Text provided:

Unintentional therapeutic errors involving insulin occurred primarily in adults more than 40 years old (73%) and occurred between the hours of 6-12PM….
Adverse drug events in the ambulatory care setting are not uncommon and can cause significant morbidity. Insulin is one of the leading medications involved in adverse drug events leading to an emergency department visit, especially in older adults. However, the published data on insulin adverse drug events have focused primarily on the hospital setting. There is a lack of information on the epidemiology of insulin-associated adverse drug events in the ambulatory care or non-hospital-based setting. One study of a poisons unit found that 5% of insulin overdoses were accidental, and 90% of the cases were intentional suicidal insulin overdose, with all inquiries coming from the physician caring for the patient, suggesting these cases were not being managed in the ambulatory setting.
In the US, poison control centers are able to manage the majority of their patients in the ambulatory care setting, often reducing the need for an unnecessary emergency department visit. Poison control centers manage more than 200,000 adverse drug events annually, with 88% of these patients managed outside of the hospital setting. The real-time database of these centers would be a rich source of information on insulin adverse drug events in the ambulatory care setting. To date, no information has been published evaluating insulin adverse drug events in this setting. The objective of this study was to delineate characteristics and outcomes of unintentional therapeutic errors involving insulin, with a focus on cases in the ambulatory care setting.
A retrospective search was performed for all records involving insulin at 9 poison centers, covering the population of 4 states. To identify the study group of human exposures involving insulin, a search was performed using the American Association of Poison Control Centers (AAPCC) generic code for insulin (0236000). Identification of the individual insulin types was not part of the data obtained, but all insulin exposures were included. The data were obtained for each year, 2000 through 2009, for each center.
The AAPCC defines “unintentional — therapeutic error” as “an unintentional deviation from a proper therapeutic regimen that results in the wrong dose, incorrect route of administration, administration to the wrong person or administration of the wrong substance.”

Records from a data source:

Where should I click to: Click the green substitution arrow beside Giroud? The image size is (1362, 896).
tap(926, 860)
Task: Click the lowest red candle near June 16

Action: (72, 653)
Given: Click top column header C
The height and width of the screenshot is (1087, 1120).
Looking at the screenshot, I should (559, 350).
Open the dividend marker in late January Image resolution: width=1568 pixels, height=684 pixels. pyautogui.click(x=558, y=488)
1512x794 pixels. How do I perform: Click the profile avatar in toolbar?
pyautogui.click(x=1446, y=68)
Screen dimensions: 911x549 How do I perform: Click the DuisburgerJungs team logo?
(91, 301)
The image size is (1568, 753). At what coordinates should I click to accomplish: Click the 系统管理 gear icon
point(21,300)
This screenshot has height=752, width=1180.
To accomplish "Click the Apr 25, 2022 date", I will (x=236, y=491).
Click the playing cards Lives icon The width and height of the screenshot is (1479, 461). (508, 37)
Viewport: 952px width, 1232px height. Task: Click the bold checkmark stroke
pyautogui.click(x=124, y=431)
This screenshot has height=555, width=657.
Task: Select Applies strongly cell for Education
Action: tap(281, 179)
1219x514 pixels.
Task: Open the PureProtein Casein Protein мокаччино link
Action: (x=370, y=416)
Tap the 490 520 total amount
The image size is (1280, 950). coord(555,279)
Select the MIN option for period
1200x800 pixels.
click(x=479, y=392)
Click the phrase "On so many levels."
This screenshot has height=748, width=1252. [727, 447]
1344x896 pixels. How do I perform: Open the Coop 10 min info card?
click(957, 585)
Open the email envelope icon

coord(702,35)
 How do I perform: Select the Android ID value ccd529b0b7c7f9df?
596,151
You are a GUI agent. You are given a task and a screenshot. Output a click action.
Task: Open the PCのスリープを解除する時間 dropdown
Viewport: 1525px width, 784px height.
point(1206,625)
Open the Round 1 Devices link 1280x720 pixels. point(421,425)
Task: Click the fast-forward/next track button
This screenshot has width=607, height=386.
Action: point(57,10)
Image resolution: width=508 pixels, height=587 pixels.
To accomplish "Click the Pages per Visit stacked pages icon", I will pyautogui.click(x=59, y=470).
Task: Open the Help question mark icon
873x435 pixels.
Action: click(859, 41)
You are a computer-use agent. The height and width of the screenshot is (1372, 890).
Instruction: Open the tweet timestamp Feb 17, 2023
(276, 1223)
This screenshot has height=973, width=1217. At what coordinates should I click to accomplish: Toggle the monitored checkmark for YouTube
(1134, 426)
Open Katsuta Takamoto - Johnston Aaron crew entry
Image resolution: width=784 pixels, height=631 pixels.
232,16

Study questions:
• 1. In the text on insulin errors, which four results does the AAPCC definition of "unintentional — therapeutic error" name?
• 2. Can you write the next paragraph of the text on insulin errors, picking up after its last sentence?

Answers for this exercise:
• 1. The wrong dose, an incorrect route of administration, administration to the wrong person, and administration of the wrong substance.

• 2.
The results of the study showed that there were 3,819 insulin exposures reported, with an increase in the annual incidence of insulin exposures of 279% (from 170 to 645 patients/year) and a mean annual increase of 18%. Of the insulin exposures, 2,584 were unintentional therapeutic errors (68%). The percentage of all insulin exposures that were unintentional therapeutic errors increased progressively, from 41% to 78%. There was a 495% increase in annual incidence of unintentional therapeutic errors involving insulin, with a mean annual increase of 28%. Unintentional therapeutic errors involving insulin occurred primarily in adults >40 years (73%), with 63% occurring in women. There was a pronounced increase in unintentional therapeutic errors involving insulin in the later evening hours, with 71% occurring between 1800 and 2400 and reaching a peak at 2200. The majority (n = 1803; 70%) of patients were managed in a non-health-care facility location, primarily their own residence.
This is the first report of an increasing trend of insulin-related unintentional therapeutic errors in the ambulatory setting. The study highlights a number of striking features, including: (1) a consistent and dramatic increase of unintentional therapeutic errors involving insulin over the 10-year period, (2) a high incidence of unintentional therapeutic errors involving insulin in the late evening hours, and (3) a high incidence of unintentional therapeutic errors involving insulin involving adults >40 years and females. With their 24/7 availability, poison centers appear to be an increasingly important resource for patients experiencing unintentional therapeutic errors involving insulin.
The Annals of Pharmacotherapy. 2011;45(1):1-6.